En 2014, je poussais innocemment la porte d’une petite salle de cinéma de la place de Clichy quand la pluie s’est mise à tomber lourdement.
En me réfugiant vite à l’intérieur, je constatais que plusieurs hommes et femmes sortaient de la salle en pleurs.
Les yeux bouffis et la goutte au nez, ils raclaient bruyamment leur gorge pour pouvoir débriefer. Quand les voix se sont élevées, j’ai fait le silence dans ma tête.
Il était hors de question qu’un spectateur ruine mon expérience en spoilant quoi que ce soit.
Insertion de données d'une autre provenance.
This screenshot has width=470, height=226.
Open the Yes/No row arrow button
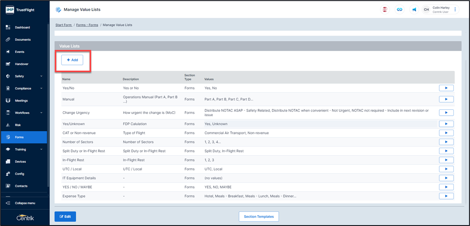pos(446,88)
Toutefois, leurs regards humides m’interpellaient. Ce film était-il si bouleversant que ça ?
Il avait très bonne presse, mais personne n’avait précisé, du moins parmi mes critiques préférés, qu’il arrachait autant de larmes !
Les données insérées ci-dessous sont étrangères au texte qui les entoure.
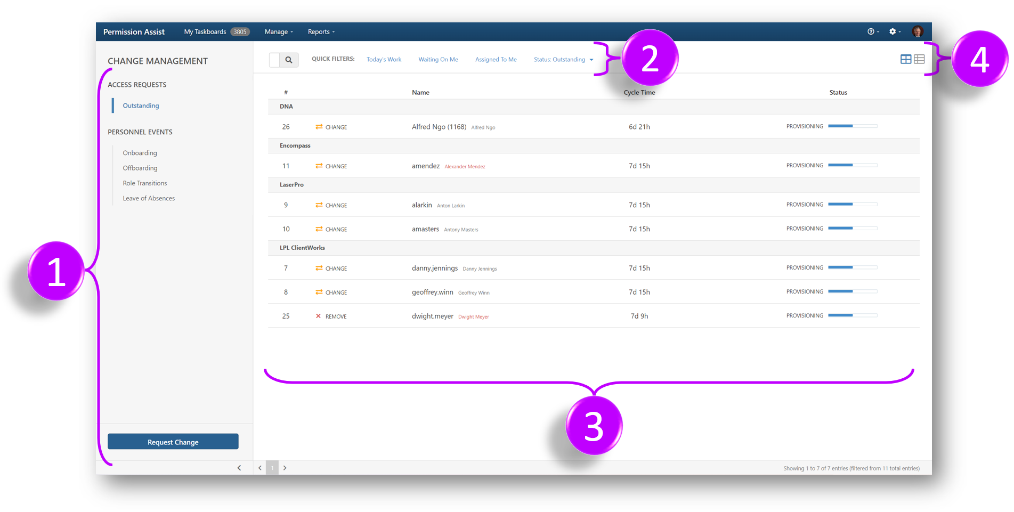Click the search magnifier icon

pyautogui.click(x=289, y=60)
L’excitation est donc montée très vite. J’allais peut-être assister à un long-métrage complètement dingue, qui me roulerait dessus, m’écraserait de son poids.
Ce jour là, j’allais voir Mommy, et j’avais raison.
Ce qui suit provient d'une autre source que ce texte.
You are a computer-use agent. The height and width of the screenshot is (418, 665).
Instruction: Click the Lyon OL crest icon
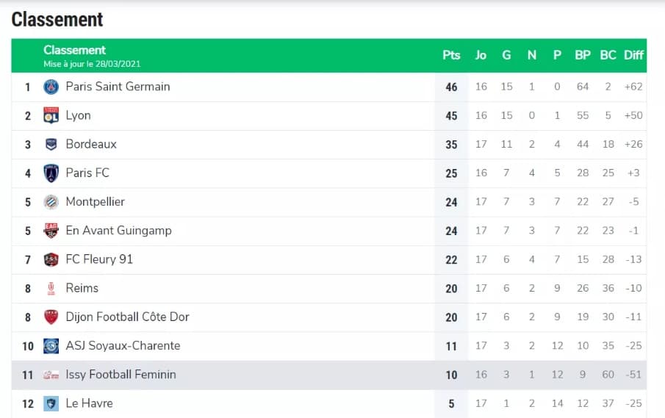(x=51, y=115)
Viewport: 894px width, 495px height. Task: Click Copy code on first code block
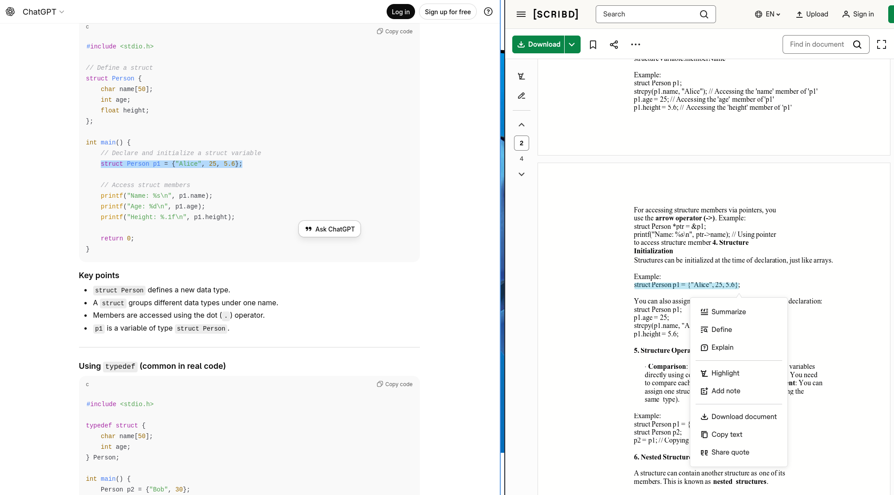(395, 32)
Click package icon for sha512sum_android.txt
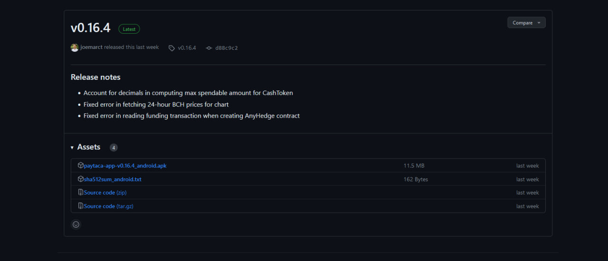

Tout ça pour dire qu’en sortant, j’ai ressenti le besoin immédiat de revoir tous les films de Dolan. Tom à la ferme, je ne l’avais vu qu’une fois et l’ai redécouvert avec plaisir.
Les amours imaginaires, pareil.
Et en continuant d’explorer sa filmographie, une chose me frappait : je n’avais jamais vu Laurence Anyways.
En moins de temps qu’il faut pour le dire, je filais à la FNAC pour me procurer l’objet du désir…
Laurence Anyways, de quoi ça parle ?
Laurence et moi, on a eu un coup de coeur immédiat l’un pour l’autre. Un coup de foudre, même.
Pourtant Laurence Anyways, c’est l’histoire d’un amour contrarié. Le jour de ses trente ans, Laurence fait une révélation à Fred, dont il est très amoureux.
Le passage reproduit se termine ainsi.